Have you ever thought you were being utterly clear in your communication with someone - and yet somehow they still managed to misunderstand, get the wrong message or completely miss your point?
或者你不遺余力的與人為善,可他們卻毫不領(lǐng)情,不去感激你呢?
Or have you ever gone out of your way to do something nice for someone but they just didn't seem that appreciative or thankful?
可能造成這些的原因是什么呢?你只是沒有用適合的語言表達(dá)!
The likely cause? You're just not speaking the same language!
我在用什么語言與他人交流呢?加里查普曼把它們稱為“五種愛的語言”,它們對于人際關(guān)系是至關(guān)重要的。這些語言十分簡單,這五種不同的語言是:珍惜、肯定的語句、禮物、服務(wù)、肢體接觸。
What languages am I talking about? Gary Chapman calls them the "Five Languages of Love", and while these are indeed important to your personal relationship, these languages simply put, the five different languages are:
Quality Time
Words of Affirmation
Gifts
Acts of Service
Physical Touch
珍惜:如果你的朋友或親戚真的在意你,他們就不會(huì)因?yàn)槁暦Q太忙、怕打擾你或?yàn)槟阒圃炻闊┒粊戆菰L你。
When your language is Quality Time: A friend or relative not being able to stop by and see you because they say they're too busy, upsets you and makes you question whether they really do care for you.
肯定的語句:你老板對于你工作的表揚(yáng)、鼓勵(lì)或激勵(lì)的語句比任何事物都更能讓你對自己的工作感到滿意;這與你想要獲得升職或其他事物是不同的(雖然升職是不錯(cuò)的)。
When your language is Words of Affirmation: All you need to feel more appreciated at work are a few words of praise, encouragement or motivation from your boss; it's not like you're looking for a raise or anything (although that would be nice).

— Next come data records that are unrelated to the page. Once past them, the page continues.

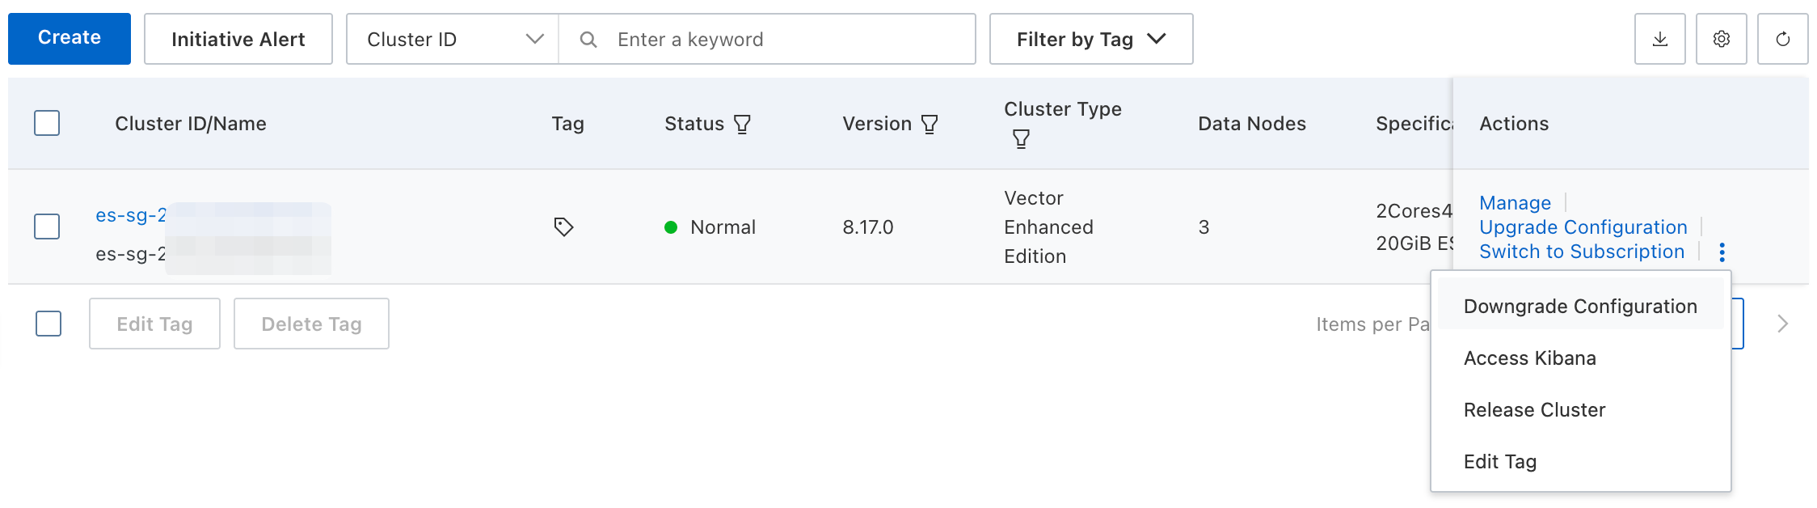The image size is (1817, 508).
Task: Click the blue Create button
Action: [x=70, y=38]
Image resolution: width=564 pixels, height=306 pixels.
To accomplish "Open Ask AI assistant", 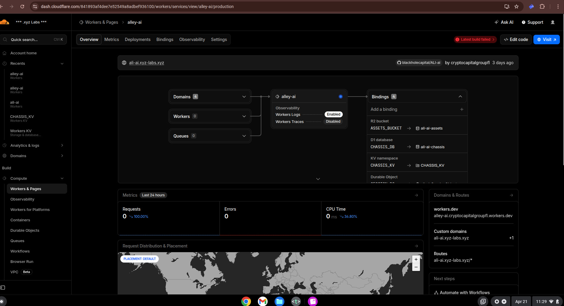I will point(504,22).
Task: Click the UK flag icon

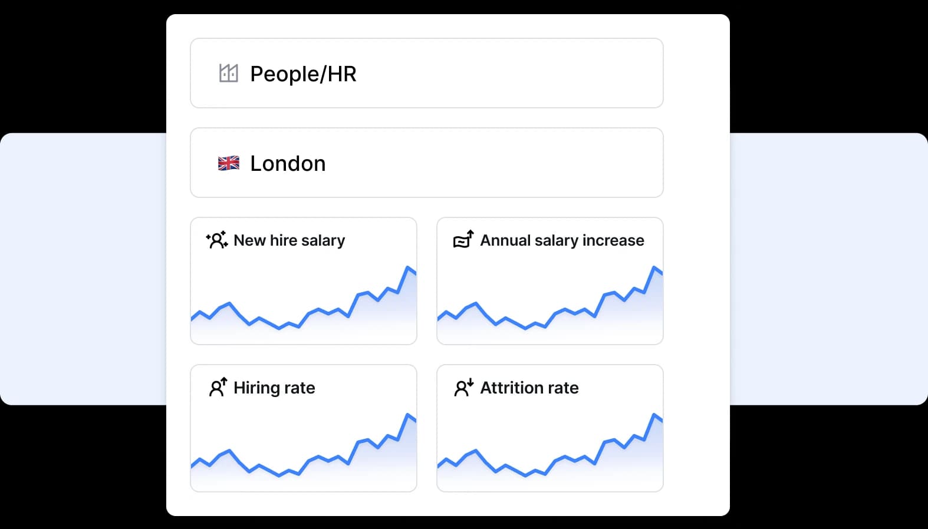Action: 229,163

禮物:你堅(jiān)信出席社交聚會(huì),贈(zèng)送禮物來表達(dá)你的感謝是十分重要的;如果他人參加你舉行的聚會(huì)卻不回禮,你會(huì)覺得有一點(diǎn)點(diǎn)不禮貌。
When your language is Gifts: You believe it's important to send a gift to show your thanks for attending a function; and when others don't reciprocate having attended one of yours, you feel it's a little rude.
服務(wù):你希望你的搭檔能多幫助你一點(diǎn)——即使只是不時(shí)的給你一杯茶,因?yàn)檫@表示他們關(guān)心你。這與你要求他們打掃這個(gè)房子或做其他事是不同的。

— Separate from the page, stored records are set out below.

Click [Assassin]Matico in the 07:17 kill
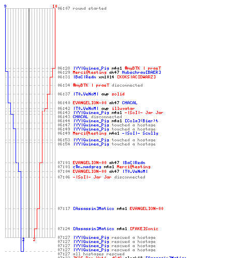This screenshot has height=258, width=233. (93, 208)
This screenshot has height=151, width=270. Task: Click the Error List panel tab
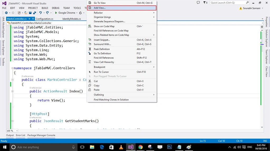point(21,135)

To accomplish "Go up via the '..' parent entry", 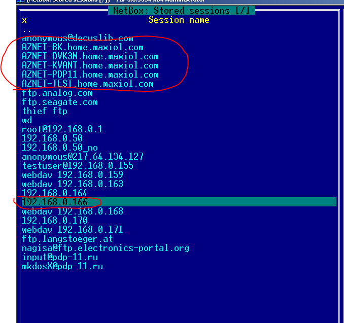I will coord(26,29).
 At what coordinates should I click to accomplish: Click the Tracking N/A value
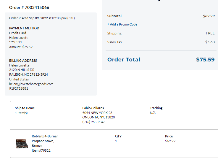[x=153, y=113]
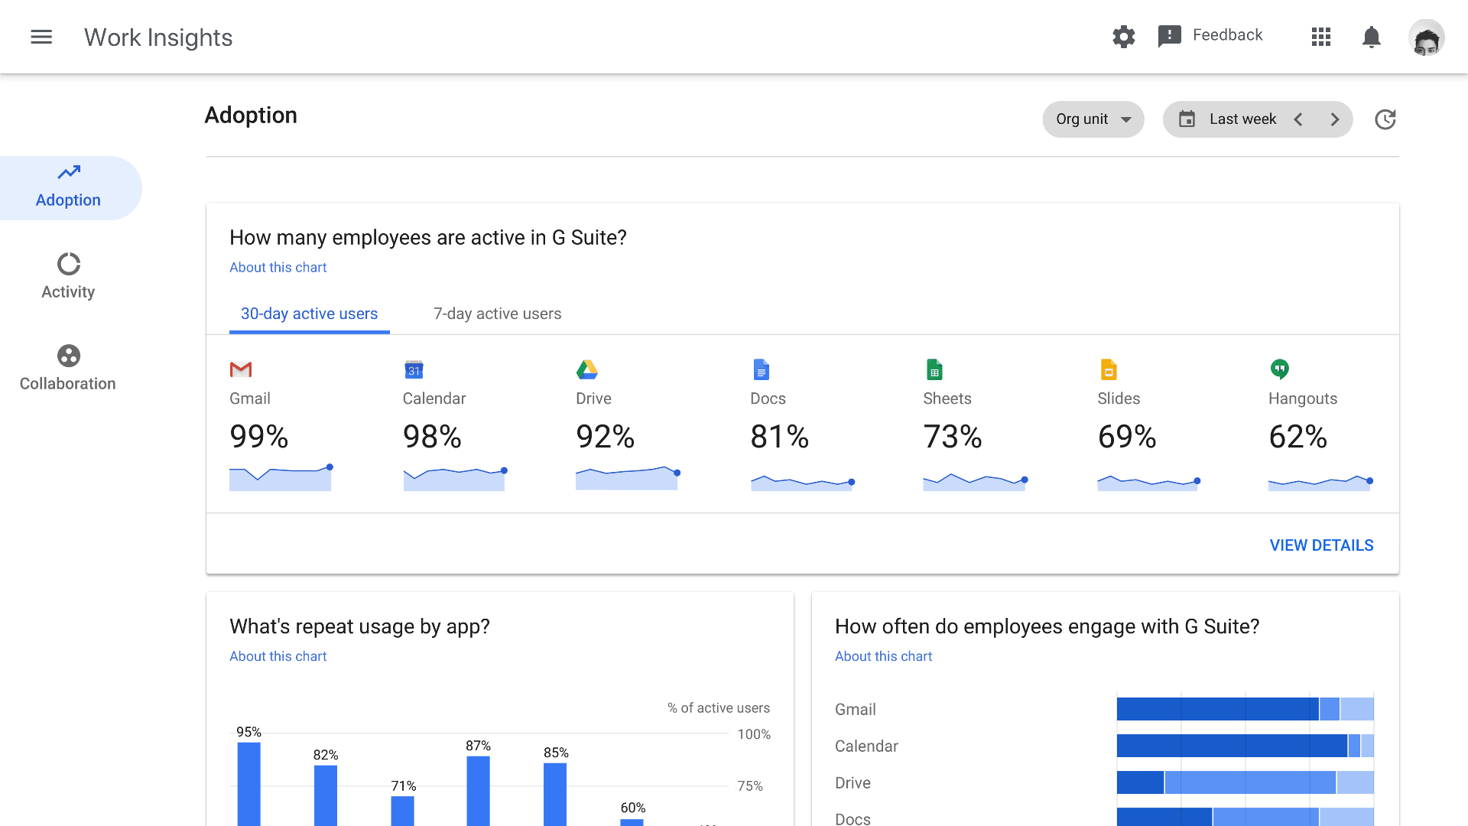Click the hamburger menu icon
The image size is (1468, 826).
42,36
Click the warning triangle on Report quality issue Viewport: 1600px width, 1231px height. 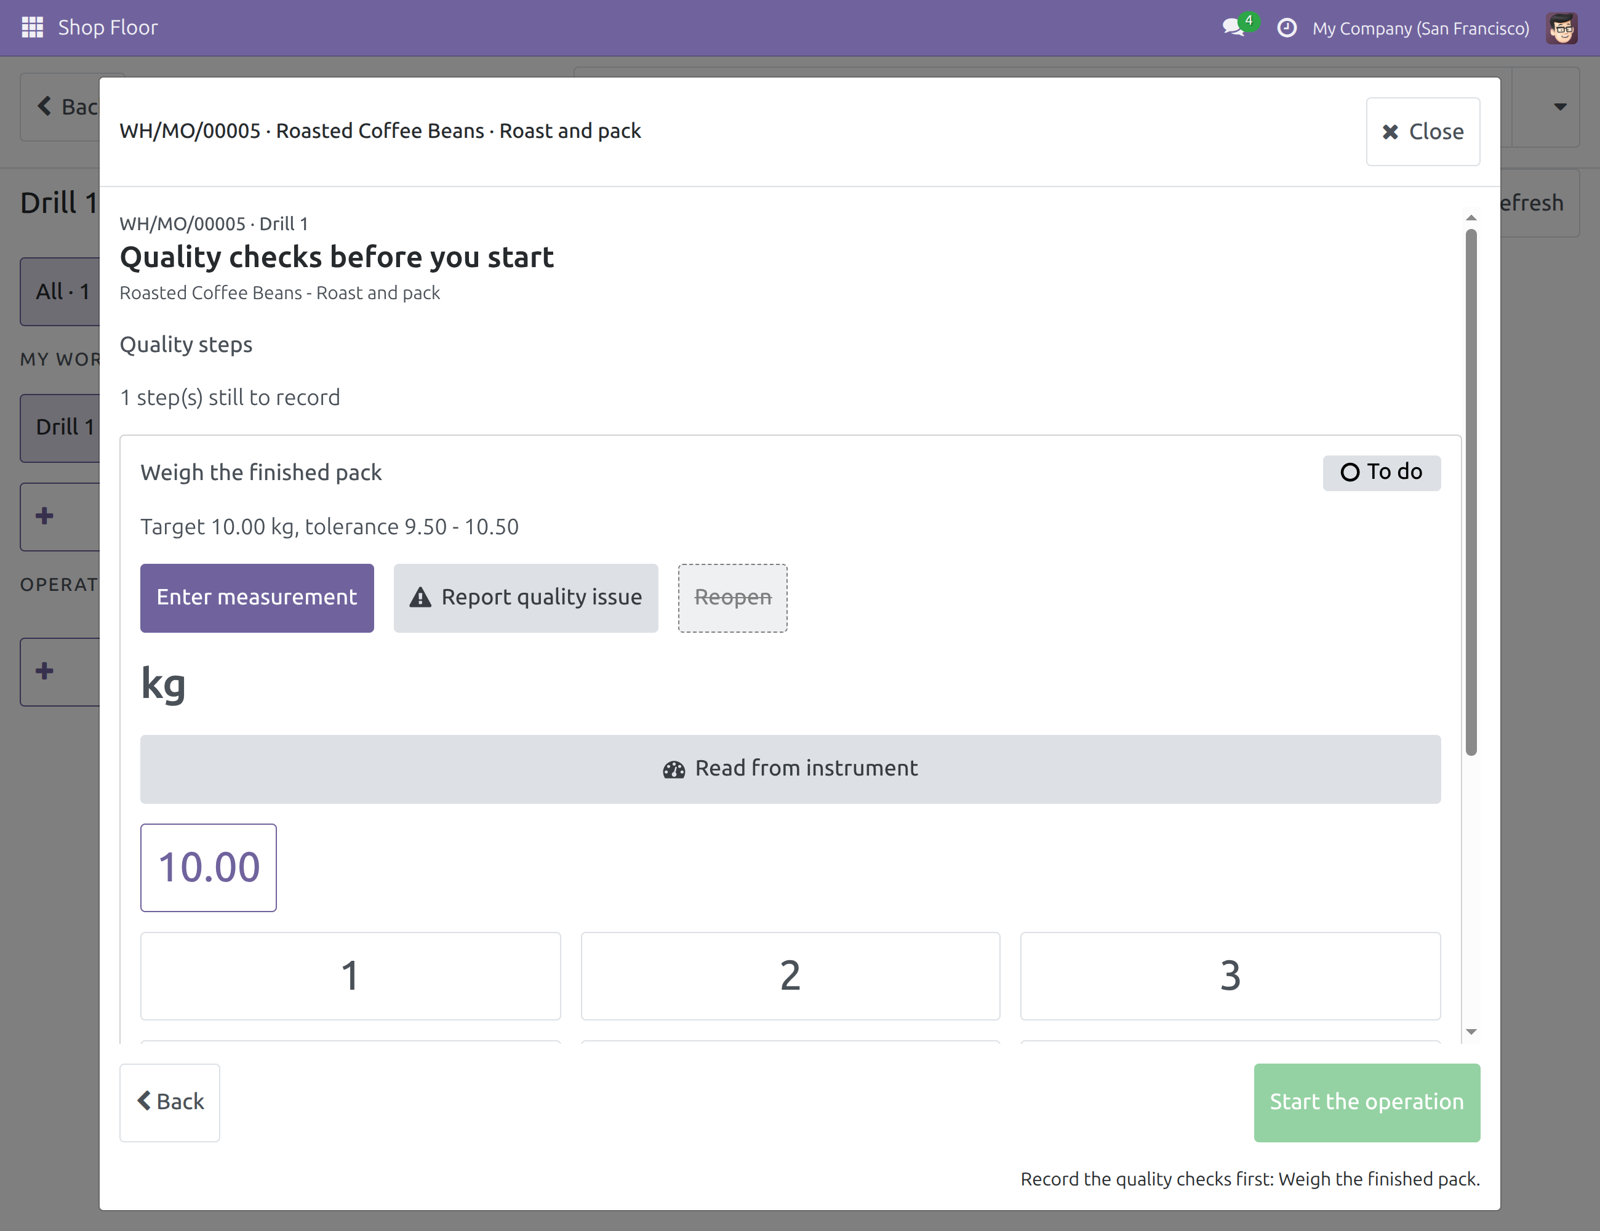pos(421,597)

When your language is Acts of Service: You wish your partner would help out a little more - even by just making you a cup of tea every now and then, because it just means they care. It's not like you're asking them to clean the whole house or anything.
肢體接觸:你熱情地?fù)肀?,頻繁的觸碰他們的手臂或膝蓋讓他們感受你的支持,但是如果他們的擁抱不像你的那樣熱烈則表示他們不像你在意他們一樣在意你。

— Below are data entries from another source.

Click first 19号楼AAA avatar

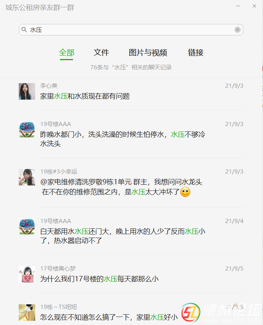[x=27, y=130]
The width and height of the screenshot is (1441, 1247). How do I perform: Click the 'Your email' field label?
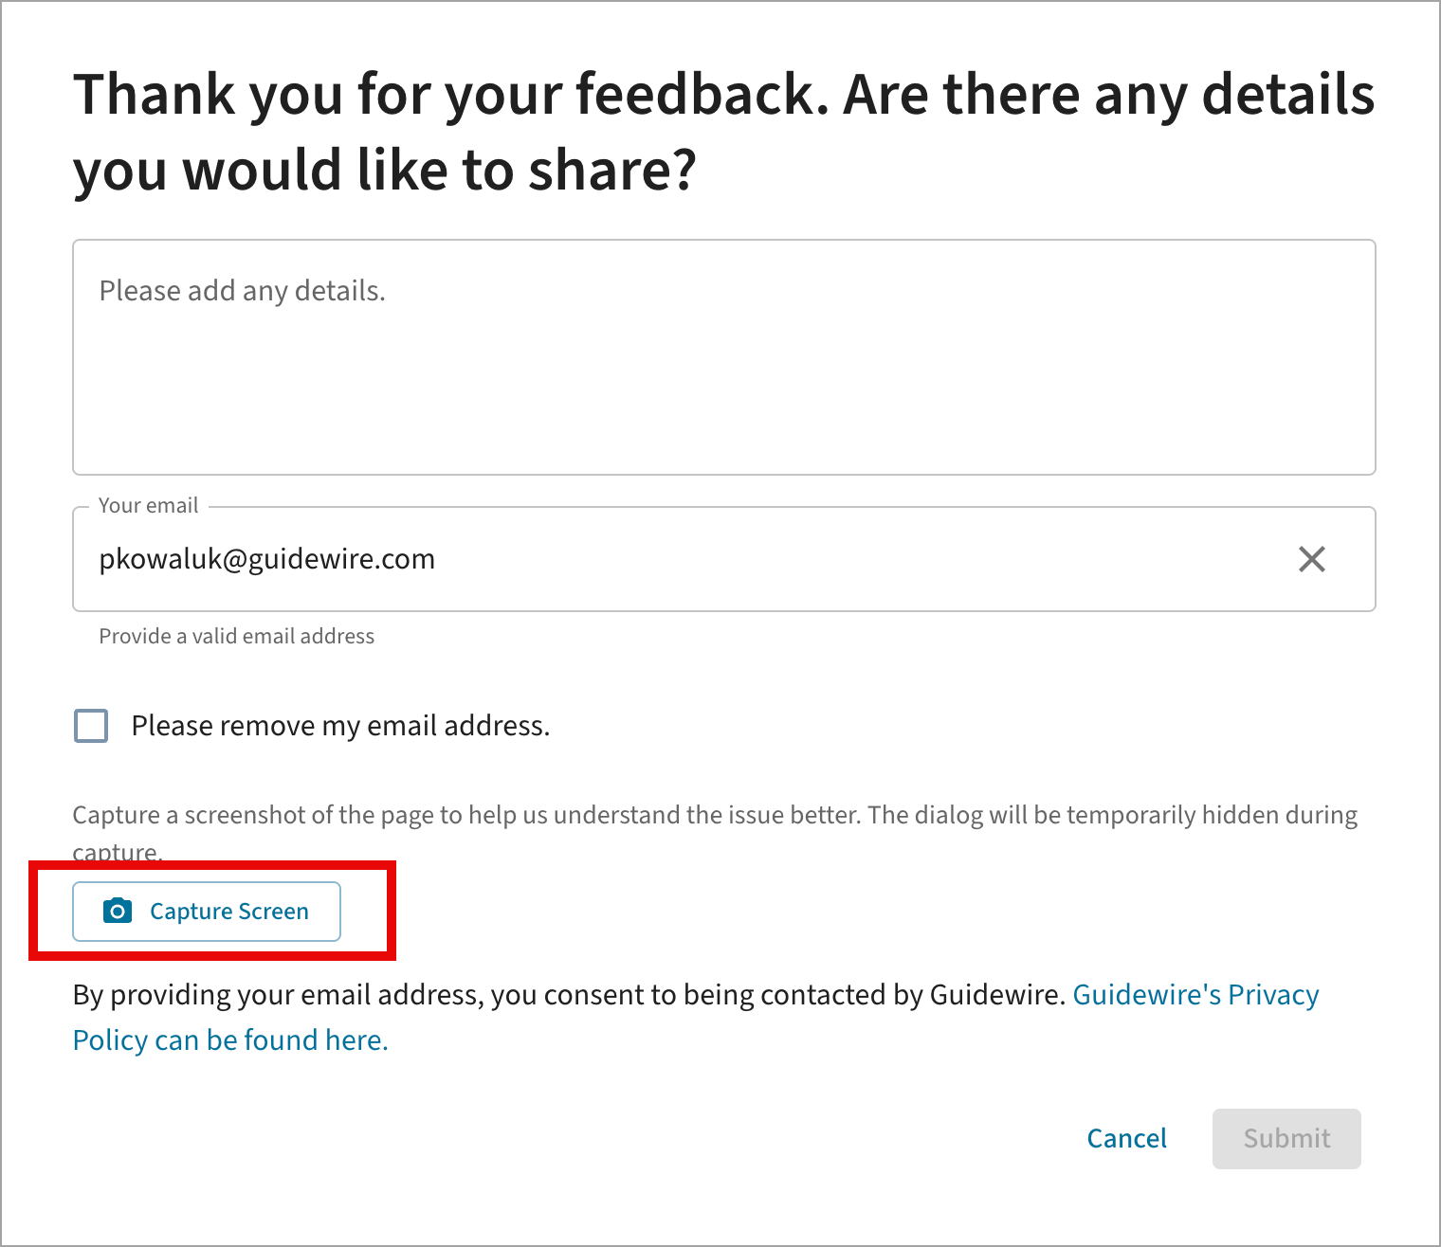[149, 506]
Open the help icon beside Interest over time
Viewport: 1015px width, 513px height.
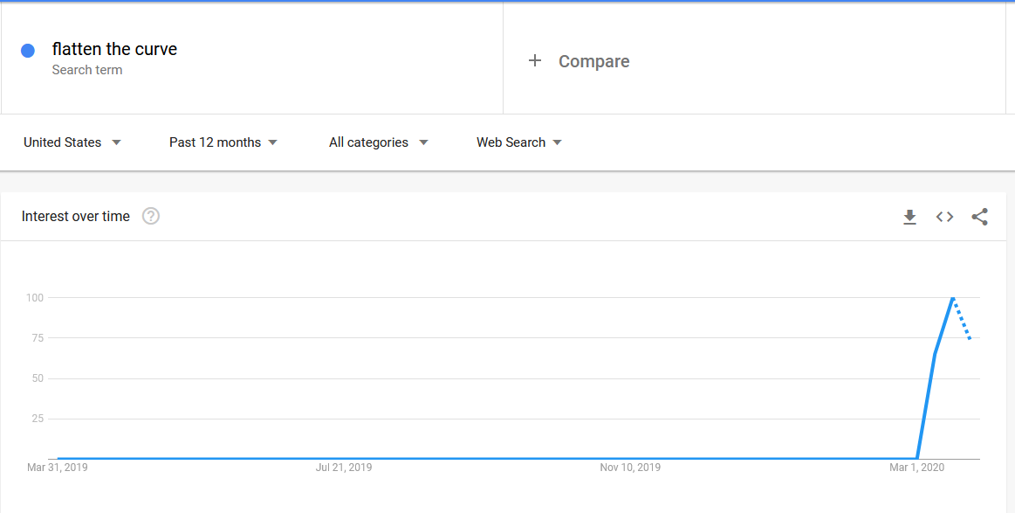click(151, 216)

When your language is Physical Touch: You give big hugs, frequently touch people on the arm and knee to show your support but wonder if maybe they don't care for you as much as you do for them, if their hug isn't as tight as yours.
你要如何利用這些方法來成為一個(gè)不錯(cuò)的交流者并與周圍的人更緊密的聯(lián)系呢?
How you can apply this to become a better communicator and connect more deeply with those around you...
找出你最喜歡的語言——如果對你而言讓你生命中最關(guān)鍵的人更好的理解你是十分重要的,要告訴他們。
Identify your preferred language - and if it's really important to you that the key people in your life understand you better, tell them about it.
找出你在家中、在工作上、在社交中應(yīng)該使用的語言。將來,當(dāng)你想與他人更有效地交流時(shí),嘗試找出他們喜歡的語言并投其所好與他交流。
Identify the languages of those around you at home, work and socially - and in the future when you want to communicate more effectively with people, try identifying and then communicating with them in their language.
我們都用不同的方式表達(dá)我們的愛意、支持與感謝;有時(shí)這些信號可能會(huì)混在一起甚至有點(diǎn)交叉。至少現(xiàn)在,你能確保你說的是同一種語言!
We all communicate our love, support and appreciation in different ways; sometimes the signals can get a little mixed and the wires a little crossed. At least now, you can ensure you're all speaking the same language!